Still, they were worlds apart. James was living in Washington, D.C. working as a freelance writer and Jessica lived in New Jersey, commuting to New York for her television job. “We had a lot of phone calls,” James said, emphasizing “a lot.”

Those phone calls were imperative. “I had this overwhelming sensation that this person was the one I was going to end up with,” Jessica said, reflecting on those days. “I had no idea when or how. It didn’t matter if it took a year, it just felt inevitable.”

Early on, James learned that with Jessica, it wouldn’t be casual. “If you’re in, you’re in,” he said. One of those phone calls stands out. “Jessica said, ‘I want to get to a point in a relationship where you can say, ‘have we got milk? and skip over the other stuff,’” James explained. “I wanted to get to the mundane part — I wasn’t interested in small talk,” Jessica added.

They were together by the next Labor Day, but moving cautiously ahead. He proposed to her five months later, in February 2003. By Labor Day 2003, they were wed.
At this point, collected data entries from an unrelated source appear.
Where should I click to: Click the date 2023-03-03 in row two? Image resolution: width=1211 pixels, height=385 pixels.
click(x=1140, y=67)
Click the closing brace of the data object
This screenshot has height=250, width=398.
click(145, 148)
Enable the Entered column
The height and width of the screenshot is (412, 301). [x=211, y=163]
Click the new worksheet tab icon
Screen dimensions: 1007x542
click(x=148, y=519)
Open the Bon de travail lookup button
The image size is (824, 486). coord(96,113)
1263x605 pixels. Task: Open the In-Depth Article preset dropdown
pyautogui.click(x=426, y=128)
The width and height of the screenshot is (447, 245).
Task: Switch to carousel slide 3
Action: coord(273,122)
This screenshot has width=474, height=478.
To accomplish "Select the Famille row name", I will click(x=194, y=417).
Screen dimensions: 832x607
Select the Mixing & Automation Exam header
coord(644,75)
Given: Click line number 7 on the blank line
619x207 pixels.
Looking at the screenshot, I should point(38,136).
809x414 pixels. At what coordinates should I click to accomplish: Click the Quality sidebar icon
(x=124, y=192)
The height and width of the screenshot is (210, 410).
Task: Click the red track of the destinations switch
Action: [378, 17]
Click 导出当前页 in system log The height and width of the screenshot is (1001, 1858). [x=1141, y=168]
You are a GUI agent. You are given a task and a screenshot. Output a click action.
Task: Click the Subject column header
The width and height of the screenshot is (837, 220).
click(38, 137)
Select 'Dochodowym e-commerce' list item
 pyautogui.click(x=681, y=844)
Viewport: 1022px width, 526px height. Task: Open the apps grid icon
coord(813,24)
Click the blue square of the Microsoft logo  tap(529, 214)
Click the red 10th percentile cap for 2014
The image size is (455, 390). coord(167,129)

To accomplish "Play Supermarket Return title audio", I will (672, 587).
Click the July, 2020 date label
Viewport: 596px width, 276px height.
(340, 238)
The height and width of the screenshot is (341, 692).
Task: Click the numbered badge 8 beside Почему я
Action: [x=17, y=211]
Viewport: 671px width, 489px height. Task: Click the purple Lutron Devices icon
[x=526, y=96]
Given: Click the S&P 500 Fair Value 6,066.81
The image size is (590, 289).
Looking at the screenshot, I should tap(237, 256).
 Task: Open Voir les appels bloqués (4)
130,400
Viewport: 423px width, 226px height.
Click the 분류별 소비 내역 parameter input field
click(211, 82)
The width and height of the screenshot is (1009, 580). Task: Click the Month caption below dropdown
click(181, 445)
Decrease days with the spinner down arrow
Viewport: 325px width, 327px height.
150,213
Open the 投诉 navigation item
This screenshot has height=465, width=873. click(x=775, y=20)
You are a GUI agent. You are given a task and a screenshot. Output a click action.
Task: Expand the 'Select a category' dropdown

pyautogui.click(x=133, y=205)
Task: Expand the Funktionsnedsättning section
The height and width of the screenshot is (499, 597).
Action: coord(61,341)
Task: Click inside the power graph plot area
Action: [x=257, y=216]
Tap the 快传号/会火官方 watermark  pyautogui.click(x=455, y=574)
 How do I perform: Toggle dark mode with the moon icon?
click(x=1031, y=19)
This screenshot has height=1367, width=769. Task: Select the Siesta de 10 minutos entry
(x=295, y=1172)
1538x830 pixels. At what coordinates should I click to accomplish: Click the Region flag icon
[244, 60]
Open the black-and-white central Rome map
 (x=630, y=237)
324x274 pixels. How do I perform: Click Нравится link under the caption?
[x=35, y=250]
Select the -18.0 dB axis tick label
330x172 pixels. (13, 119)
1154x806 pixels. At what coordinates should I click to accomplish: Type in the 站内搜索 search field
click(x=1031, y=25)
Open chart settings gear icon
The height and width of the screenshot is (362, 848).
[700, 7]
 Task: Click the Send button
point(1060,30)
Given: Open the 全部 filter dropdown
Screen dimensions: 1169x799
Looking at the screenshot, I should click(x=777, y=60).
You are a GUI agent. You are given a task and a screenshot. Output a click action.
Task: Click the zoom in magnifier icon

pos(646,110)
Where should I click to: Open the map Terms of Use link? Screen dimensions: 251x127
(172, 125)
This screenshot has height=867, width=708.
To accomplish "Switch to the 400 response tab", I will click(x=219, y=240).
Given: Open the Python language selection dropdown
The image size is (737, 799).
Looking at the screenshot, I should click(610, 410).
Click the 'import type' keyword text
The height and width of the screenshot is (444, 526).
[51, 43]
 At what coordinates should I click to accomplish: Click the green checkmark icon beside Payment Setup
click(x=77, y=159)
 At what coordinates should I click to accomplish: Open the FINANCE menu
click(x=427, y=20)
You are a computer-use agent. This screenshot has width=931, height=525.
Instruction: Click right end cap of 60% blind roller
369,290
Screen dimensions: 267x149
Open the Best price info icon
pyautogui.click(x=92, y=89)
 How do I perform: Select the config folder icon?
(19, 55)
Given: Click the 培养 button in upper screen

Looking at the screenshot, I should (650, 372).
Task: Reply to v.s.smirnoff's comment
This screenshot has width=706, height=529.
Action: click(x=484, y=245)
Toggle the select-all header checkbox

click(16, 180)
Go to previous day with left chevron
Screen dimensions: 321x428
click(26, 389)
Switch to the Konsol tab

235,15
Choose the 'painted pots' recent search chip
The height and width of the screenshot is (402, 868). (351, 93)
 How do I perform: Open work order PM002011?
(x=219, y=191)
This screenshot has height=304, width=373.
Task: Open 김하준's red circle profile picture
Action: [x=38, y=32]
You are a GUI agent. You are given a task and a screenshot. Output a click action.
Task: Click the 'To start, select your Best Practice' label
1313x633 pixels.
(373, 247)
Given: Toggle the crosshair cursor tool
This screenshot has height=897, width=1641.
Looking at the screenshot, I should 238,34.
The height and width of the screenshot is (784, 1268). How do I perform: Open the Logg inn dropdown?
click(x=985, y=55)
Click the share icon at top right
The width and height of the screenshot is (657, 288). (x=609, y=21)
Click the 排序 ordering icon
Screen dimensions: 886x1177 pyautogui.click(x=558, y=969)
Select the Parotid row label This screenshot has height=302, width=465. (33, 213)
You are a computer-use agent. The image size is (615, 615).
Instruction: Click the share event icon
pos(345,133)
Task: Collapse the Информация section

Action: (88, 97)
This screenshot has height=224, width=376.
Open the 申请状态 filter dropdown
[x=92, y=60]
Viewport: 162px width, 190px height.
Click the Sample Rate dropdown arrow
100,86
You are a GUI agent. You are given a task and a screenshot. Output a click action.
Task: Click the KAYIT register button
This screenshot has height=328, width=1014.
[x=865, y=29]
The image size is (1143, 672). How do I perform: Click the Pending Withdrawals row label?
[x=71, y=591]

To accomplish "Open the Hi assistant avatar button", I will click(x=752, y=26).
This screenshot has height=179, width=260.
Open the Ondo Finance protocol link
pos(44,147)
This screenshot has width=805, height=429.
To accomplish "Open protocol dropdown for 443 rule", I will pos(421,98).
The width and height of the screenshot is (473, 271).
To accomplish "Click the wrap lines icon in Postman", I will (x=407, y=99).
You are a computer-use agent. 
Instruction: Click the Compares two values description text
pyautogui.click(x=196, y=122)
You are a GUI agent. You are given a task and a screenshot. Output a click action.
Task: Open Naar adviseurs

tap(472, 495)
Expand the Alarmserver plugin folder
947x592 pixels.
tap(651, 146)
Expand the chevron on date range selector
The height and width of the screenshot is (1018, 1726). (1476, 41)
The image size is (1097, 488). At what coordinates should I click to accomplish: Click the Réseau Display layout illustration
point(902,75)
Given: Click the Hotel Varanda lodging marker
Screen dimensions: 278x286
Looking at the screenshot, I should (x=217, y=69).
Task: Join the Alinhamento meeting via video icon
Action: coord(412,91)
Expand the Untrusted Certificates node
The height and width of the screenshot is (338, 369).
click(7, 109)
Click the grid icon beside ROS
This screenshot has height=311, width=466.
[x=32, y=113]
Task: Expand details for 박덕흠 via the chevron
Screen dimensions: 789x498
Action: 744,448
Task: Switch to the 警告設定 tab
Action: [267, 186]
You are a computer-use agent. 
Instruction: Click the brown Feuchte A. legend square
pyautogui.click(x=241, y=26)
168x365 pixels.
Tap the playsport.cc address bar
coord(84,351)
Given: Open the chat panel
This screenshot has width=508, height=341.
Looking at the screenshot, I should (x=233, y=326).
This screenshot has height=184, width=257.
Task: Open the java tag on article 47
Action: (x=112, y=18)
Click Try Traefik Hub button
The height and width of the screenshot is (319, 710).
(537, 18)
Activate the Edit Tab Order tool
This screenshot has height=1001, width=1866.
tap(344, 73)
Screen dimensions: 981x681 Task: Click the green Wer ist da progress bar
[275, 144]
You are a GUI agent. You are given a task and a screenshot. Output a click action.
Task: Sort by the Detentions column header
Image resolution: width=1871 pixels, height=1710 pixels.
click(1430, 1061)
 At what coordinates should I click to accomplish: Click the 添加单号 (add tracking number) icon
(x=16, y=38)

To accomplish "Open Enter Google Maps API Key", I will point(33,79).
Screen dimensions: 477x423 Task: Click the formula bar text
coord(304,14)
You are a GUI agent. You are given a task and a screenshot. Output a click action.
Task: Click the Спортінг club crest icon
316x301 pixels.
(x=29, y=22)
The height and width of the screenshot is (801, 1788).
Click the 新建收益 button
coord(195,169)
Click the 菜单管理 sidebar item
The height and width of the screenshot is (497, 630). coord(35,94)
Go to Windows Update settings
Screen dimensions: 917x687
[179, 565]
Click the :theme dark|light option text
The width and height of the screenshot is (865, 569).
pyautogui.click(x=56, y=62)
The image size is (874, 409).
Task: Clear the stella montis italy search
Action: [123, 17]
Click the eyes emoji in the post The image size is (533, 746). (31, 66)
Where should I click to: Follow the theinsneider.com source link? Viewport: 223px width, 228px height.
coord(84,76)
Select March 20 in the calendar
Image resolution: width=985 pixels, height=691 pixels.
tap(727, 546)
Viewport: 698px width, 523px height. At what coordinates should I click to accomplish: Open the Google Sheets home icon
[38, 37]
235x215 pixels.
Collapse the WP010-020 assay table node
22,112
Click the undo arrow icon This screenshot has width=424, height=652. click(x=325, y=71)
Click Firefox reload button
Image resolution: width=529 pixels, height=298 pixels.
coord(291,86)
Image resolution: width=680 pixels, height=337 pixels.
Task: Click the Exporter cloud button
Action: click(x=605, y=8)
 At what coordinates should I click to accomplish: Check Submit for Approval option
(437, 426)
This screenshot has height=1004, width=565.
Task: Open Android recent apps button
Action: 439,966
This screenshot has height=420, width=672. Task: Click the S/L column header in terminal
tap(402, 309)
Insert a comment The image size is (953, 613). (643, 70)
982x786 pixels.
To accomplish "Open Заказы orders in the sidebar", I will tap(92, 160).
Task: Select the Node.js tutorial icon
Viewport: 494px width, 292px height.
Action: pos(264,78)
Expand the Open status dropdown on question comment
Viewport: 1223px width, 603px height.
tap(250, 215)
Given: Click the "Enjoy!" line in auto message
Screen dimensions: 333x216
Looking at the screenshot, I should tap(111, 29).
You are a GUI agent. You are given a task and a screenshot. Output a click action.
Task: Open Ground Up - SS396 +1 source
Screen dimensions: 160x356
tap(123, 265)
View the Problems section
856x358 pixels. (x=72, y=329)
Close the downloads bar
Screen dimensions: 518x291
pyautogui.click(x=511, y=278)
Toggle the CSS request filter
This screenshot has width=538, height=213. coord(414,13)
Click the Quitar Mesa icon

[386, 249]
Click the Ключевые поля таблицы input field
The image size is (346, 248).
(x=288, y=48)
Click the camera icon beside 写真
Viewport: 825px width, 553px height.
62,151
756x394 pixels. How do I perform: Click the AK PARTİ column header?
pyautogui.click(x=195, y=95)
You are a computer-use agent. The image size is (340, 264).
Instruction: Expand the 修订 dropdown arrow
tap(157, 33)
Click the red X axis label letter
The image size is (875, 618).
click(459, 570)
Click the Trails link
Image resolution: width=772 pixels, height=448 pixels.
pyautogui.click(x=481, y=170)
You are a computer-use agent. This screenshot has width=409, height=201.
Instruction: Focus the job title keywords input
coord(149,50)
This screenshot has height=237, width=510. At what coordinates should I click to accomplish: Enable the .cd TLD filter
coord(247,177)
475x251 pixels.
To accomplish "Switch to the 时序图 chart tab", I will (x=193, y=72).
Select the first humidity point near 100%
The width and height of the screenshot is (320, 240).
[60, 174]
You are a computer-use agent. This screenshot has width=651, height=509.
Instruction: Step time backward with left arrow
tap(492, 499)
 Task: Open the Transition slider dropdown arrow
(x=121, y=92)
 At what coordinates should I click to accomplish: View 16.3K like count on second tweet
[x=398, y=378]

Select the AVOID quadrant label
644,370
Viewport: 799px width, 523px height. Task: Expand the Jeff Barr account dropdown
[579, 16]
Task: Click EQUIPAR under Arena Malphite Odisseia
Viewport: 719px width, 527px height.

“And just to be absolutely clear, they are not married,” Jessica joked, pointing to Daisy and Walton. “They’re living in sin,” James added. “But it’s easier that way,” Daisy explained. They now live in Greenport in a retirement community. But they’re thankful to have their children only an hour away. “It’s nice that they’re here,” Daisy said.

Soon, James will be in Bellport on a more permanent basis. For 10 of the 13 years they have been married, he’s had to commute to D.C. for work after becoming science editor at National Geographic in 2006.

“[Bellport] is a place that both of us have a very strong connection to. It’s something we had in common and didn’t want to lose,” Jessica explained. “I’ve spent every summer of my life out here.” Even Daisy spent summers in Bellport as a girl. “I love this town — I was brought up on the bay,” Daisy said.

James and Jessica have been back for five years, plenty of time to reconnect with friends, make new ones and settle in — sort of. James still commutes to D.C., but explained that would soon end.

“I’m very much looking forward to having my husband full-time,” Jessica said.

The long weekends spent together are filled with golf, the beach, cooking and card games. “I learned to play golf because James plays. I learned very quickly that if I didn’t learn how to play, I would never see him on weekends,” Jessica joked.

They even golf with Walton, who still has a mean backswing at 95 years old. “He’s still swinging,” Daisy said. “And you should see him dance.”

One unexpected joy has been the time spent altogether. “The four of us spend a lot of time together; it’s convivial and friendly,” Jessica explained. “And when you think about it,” James added, “There’s never any conflict over whose parents you’re going to spend Christmas at.”